Summary and perspectives

Immunotherapies based on nMOFs have shown strong promise for cancer treatment. These therapies fundamentally activate an immune response through two mechanisms. One is to directly deliver tumor-associated antigens and Toll-like receptor agonists to APCs such as DCs and macrophages. This promotes APC maturation, antigen cross-presentation and T cell priming. The other mechanism is to deliver drugs or apply light or X-ray radiation to allow in situ cancer vaccination. Both mechanisms promote antigen presentation and stimulate T cell proliferation and differentiation into CTLs as well as secretion of IFN-γ, TNF-α and other cytokines.

Although nMOF-based immunotherapy has progressed substantially in the past several years, many chemical and immunological challenges stand in the way of clinical application. Undoubtedly, the most important challenges are the risk of undesired cytotoxic and genotoxic effects. Indeed, cytotoxicity was observed to strongly depend on the nMOF composition, such as the nature of the metal and organic building blocks. The oral lethal dose 50 (LD50) of Fe is 30 g/kg, while that of Zn is 350 µg/kg, and that of Zr is 4.1 g/kg [83, 84]. For organic building blocks, the LD50 values of terephthalic acid, trimesic acid, 1-methylimidazole and 2-methylimidazole are 5, 8.4, 1.13 and 1.4 g/kg, respectively. In addition, the hydrophobic–hydrophilic balance is also an important parameter [83]. When designing nMOFs, the dosage of metal ions and organic ligands needs to be considered. In addition to these organic compounds, endogenous biomolecules such as nucleotides and phospholipids can be used as ligands to reduce the risk of toxicity [35, 85]. Most safety studies of nMOFs have examined cell lines in vitro. Thus, studies of nMOF absorption, distribution, metabolism and elimination in vivo are urgently needed.

Another challenge to the clinical application of nMOFs is inadequate stability or rapid degradation. Many studies on the stabilities of nMOFs have been conducted in water, but stability under simulated physiological conditions has been less pursued.
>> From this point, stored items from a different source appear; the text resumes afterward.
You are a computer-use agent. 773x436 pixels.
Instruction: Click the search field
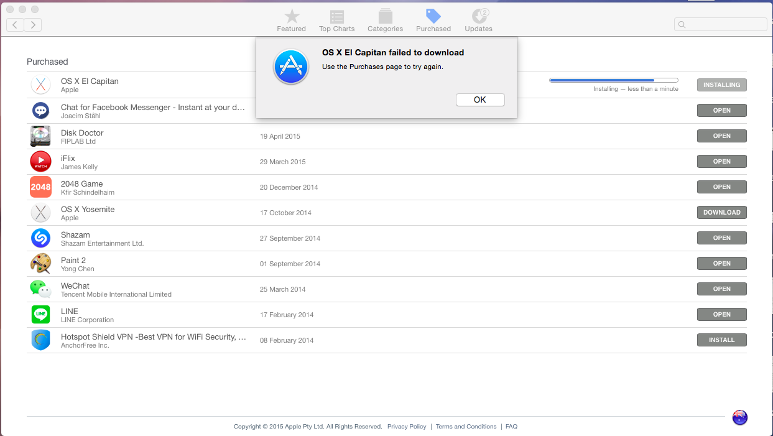coord(720,24)
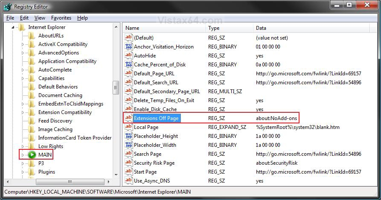This screenshot has height=200, width=381.
Task: Open the Edit menu
Action: (x=24, y=18)
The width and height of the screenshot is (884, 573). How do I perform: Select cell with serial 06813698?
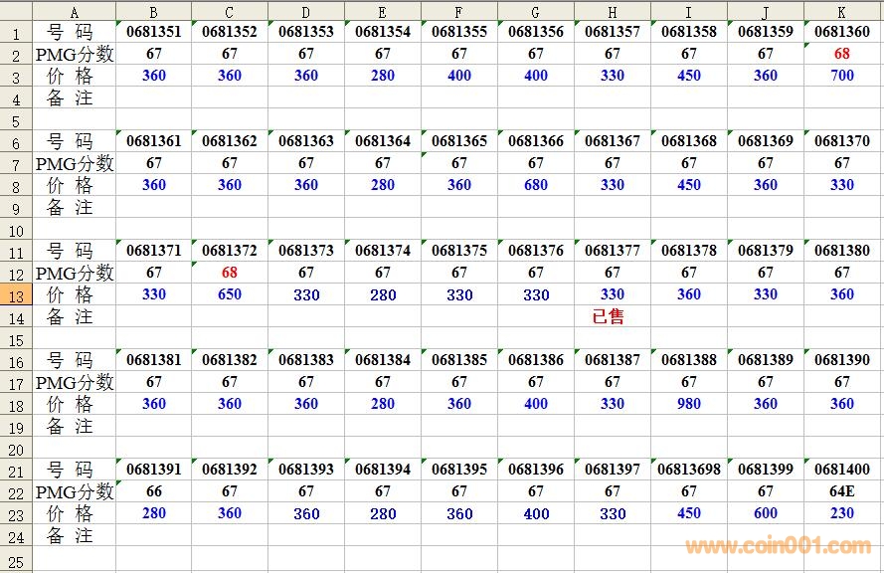[689, 470]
For example, MIL-101 (Fe) possesses poor stability in phosphate buffer, while MIL-100 (Fe) is stable in water but decomposes after several days [86]. Recently, Cheng et al. [30] coated extracellular vesicles on the surface of nanosized ZIF-8 and found that biomineralized nMOFs retained their nanostructure in PBS (pH = 7.4) but degraded in acidic buffer (pH = 5.0). Decomposition of nMOFs at a desired region is needed for responsive drug release. Differences in degradability can be achieved by selecting different metal ions, organic linkers, and crystalline structures. Thus, the degradation time could be adjusted from a few hours to several weeks [87, 88]. However, the degradation mechanisms of nMOFs in vitro and in vivo require further study.